**WORK ORDER**
Among the entries below, how many lines contain the string "Viewport"? Reply with that number alone.

(Collected data)
....
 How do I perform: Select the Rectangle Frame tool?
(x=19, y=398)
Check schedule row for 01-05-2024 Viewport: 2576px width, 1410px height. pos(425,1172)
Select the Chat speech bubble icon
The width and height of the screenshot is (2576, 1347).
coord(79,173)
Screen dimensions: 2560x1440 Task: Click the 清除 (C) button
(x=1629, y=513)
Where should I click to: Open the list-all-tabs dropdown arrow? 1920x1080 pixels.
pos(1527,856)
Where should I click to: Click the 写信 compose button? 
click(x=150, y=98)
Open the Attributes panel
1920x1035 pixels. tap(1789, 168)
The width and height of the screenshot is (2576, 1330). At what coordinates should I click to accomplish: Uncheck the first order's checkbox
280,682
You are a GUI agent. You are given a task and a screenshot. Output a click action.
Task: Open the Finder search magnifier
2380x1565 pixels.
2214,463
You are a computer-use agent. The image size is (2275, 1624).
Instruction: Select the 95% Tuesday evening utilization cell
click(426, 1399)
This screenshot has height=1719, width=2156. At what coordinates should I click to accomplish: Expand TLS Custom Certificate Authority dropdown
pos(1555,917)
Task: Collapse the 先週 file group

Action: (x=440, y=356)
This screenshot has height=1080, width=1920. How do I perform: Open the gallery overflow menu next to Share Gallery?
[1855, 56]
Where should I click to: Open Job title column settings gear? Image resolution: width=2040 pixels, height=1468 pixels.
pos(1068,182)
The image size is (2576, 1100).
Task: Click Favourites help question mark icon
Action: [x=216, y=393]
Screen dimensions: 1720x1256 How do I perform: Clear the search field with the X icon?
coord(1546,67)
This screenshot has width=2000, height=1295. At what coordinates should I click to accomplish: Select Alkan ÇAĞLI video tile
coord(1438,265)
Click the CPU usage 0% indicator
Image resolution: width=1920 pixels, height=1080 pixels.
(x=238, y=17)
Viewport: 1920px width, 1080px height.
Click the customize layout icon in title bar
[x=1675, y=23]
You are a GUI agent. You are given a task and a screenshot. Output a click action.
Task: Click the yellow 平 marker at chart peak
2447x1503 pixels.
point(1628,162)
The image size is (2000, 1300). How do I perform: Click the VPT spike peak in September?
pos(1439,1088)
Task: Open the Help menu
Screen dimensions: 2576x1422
....
**RESULT OF THIS TASK**
2